編集・削除をするようになると、 「間違えて消したらどうしよう」という不安が出てきます。

そこで、簡単なバックアップ機能を追加します。

def backup_kakeibo():
    """
    kakeibo.txt をそのままバックアップファイルにコピーする機能
    """
    try:
        with open("kakeibo.txt", "r", encoding="utf-8") as f:
            data = f.read()

        with open("kakeibo_backup.txt", "w", encoding="utf-8") as bf:
            bf.write(data)

        print("バックアップを作成しました。(kakeibo_backup.txt)")
    except FileNotFoundError:
        print("まだ支出がありません。バックアップする前に登録してみましょう。")
Python

深掘りポイント

  • 「読み込み → 書き込み」でファイルを丸ごとコピー
  • 実用的なアプリでは必須の安全機能

メニューに編集・削除・バックアップを追加する

def show_menu():
    print("------------------------------")
    print("Python 家計簿アプリ 5日目 メニュー")
    print("1: 支出を登録する")
    print("2: 支出を一覧表示する")
    print("3: 項目で検索する")
    print("4: 日付で検索する")
    print("5: 金額で検索する")
    print("6: 項目順に並び替える")
    print("7: 金額順に並び替える")
    print("8: 日付順に並び替える")
    print("9: 支出を編集する")
    print("10: 支出を削除する")
    print("11: バックアップを作成する")
    print("12: 終了する")
    print("------------------------------")
Python

main に編集・削除・バックアップ機能を組み込む

def main():
    print("Python 家計簿アプリ 5日目")
    print("支出を登録・表示・検索・並び替え・編集・削除・バックアップできるようにします。
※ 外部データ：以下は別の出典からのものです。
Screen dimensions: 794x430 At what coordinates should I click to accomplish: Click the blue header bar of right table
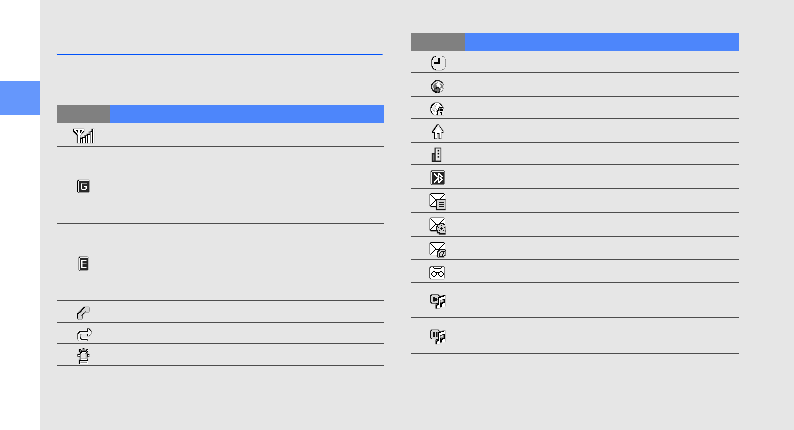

")

    while True:
        show_menu()
        choice = input("番号を入力してください(1〜12): ")

        if choice == "1":
            add_expense()
        elif choice == "2":
            show_all_expenses()
        elif choice == "3":
            search_by_item()
        elif choice == "4":
            search_by_date()
        elif choice == "5":
            search_by_amount()
        elif choice == "6":
            sort_by_item()
        elif choice == "7":
            sort_by_amount()
        elif choice == "8":
            sort_by_date()
        elif choice == "9":
            edit_expense()
        elif choice == "10":
            delete_expense()
        elif choice == "11":
            backup_kakeibo()
        elif choice == "12":
            print("家計簿アプリを終了します。おつかれさまでした。")
            break
        else:
            print("1〜12 のいずれかを入力してください。")
Python

5日目で本当に掴んでほしいこと

● 編集・削除は「読み込む → 加工する → 保存し直す」

家計簿だけでなく、 住所録・連絡先・タスク管理など、 あらゆるデータ管理アプリで使われる基本パターンです。

● リスト内包表記は削除に強い

new_entries = [e for e in entries if e["item"] != target_item]
Python

この一行で「削除したいもの以外を残す」処理が書けるのは、Pythonの大きな武器です。

● 関数を増やすことでアプリが“部品の集合”として見えてくる

編集・削除・バックアップが加わると、 アプリの構造がより明確になります。

次のステップ(6日目の予告)

6日目では、家計簿アプリをさらに進化させて、

  • JSON形式で保存する
  • データ構造をより扱いやすくする
  • 編集・削除・検索・並び替えをよりシンプルに書けるようにする

という「実用的な家計簿アプリ」へ進みます。